::: Source data :::

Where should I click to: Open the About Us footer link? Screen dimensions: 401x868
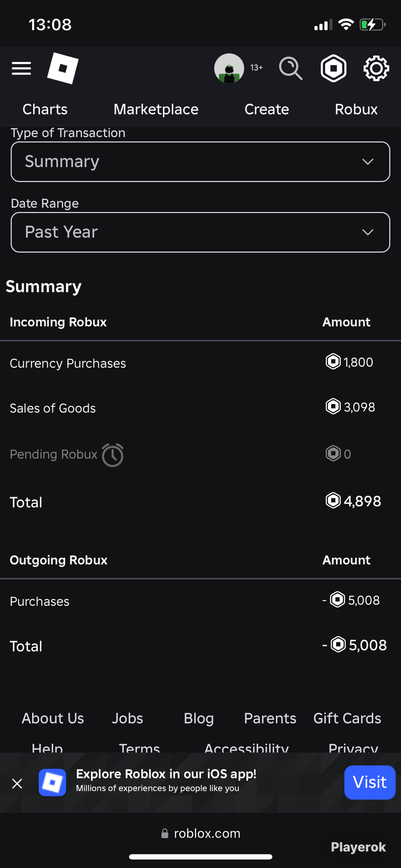pyautogui.click(x=53, y=718)
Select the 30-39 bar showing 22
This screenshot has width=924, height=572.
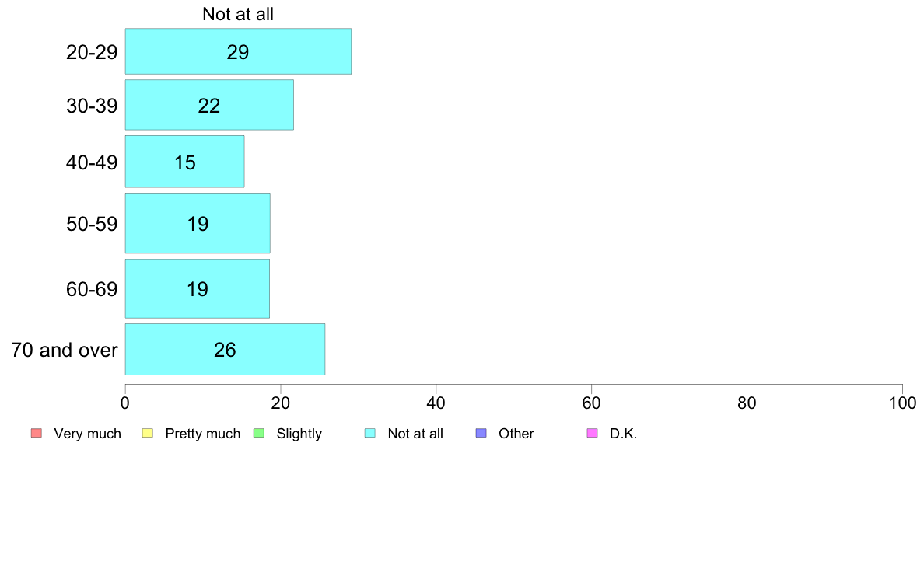(x=209, y=105)
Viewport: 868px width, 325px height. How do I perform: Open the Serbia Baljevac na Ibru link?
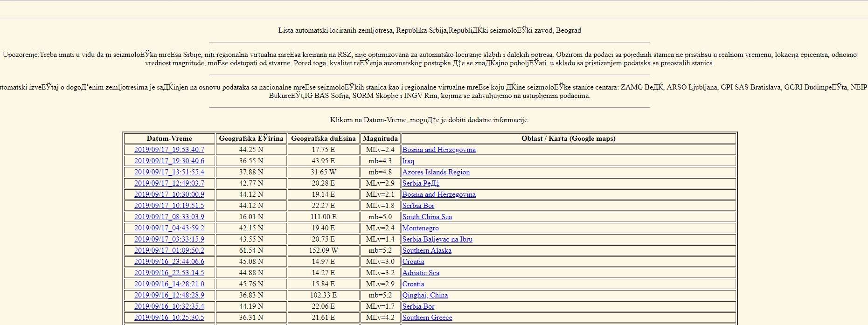click(437, 239)
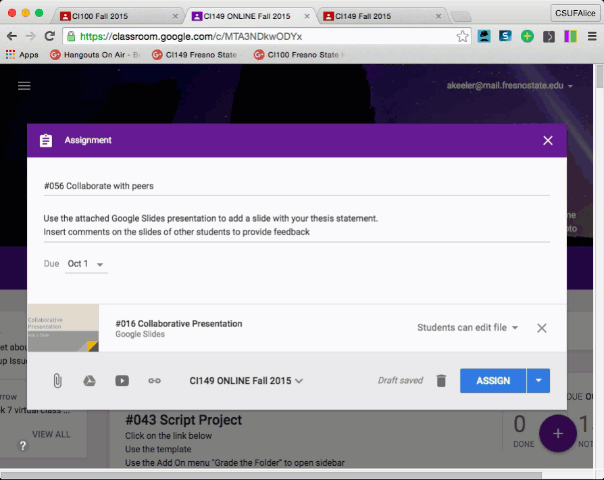Open the Due date Oct 1 dropdown
The height and width of the screenshot is (480, 604).
(87, 264)
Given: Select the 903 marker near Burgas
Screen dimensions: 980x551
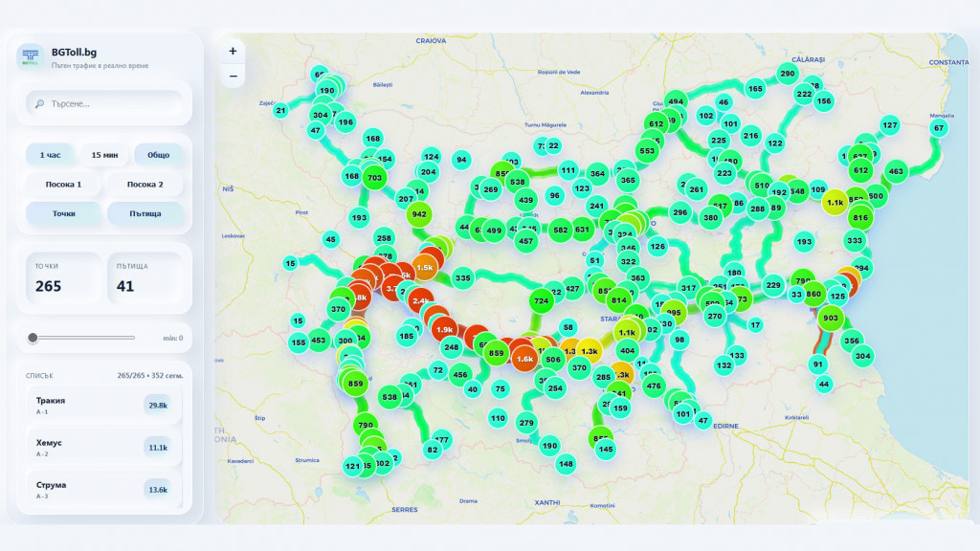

:::

Aim of the exercise: The task requires that every line above be transcribed exactly, without the images.

Result:
Where should I click to: Open the About Us footer link? Screen dimensions: 401x868
pyautogui.click(x=53, y=718)
Select the 30-39 bar showing 22
This screenshot has width=924, height=572.
(x=209, y=105)
Viewport: 868px width, 325px height. How do I perform: Open the Serbia Baljevac na Ibru link?
click(437, 239)
Open the Due date Oct 1 dropdown
The height and width of the screenshot is (480, 604).
(87, 264)
Given: Select the 903 marker near Burgas
Screen dimensions: 980x551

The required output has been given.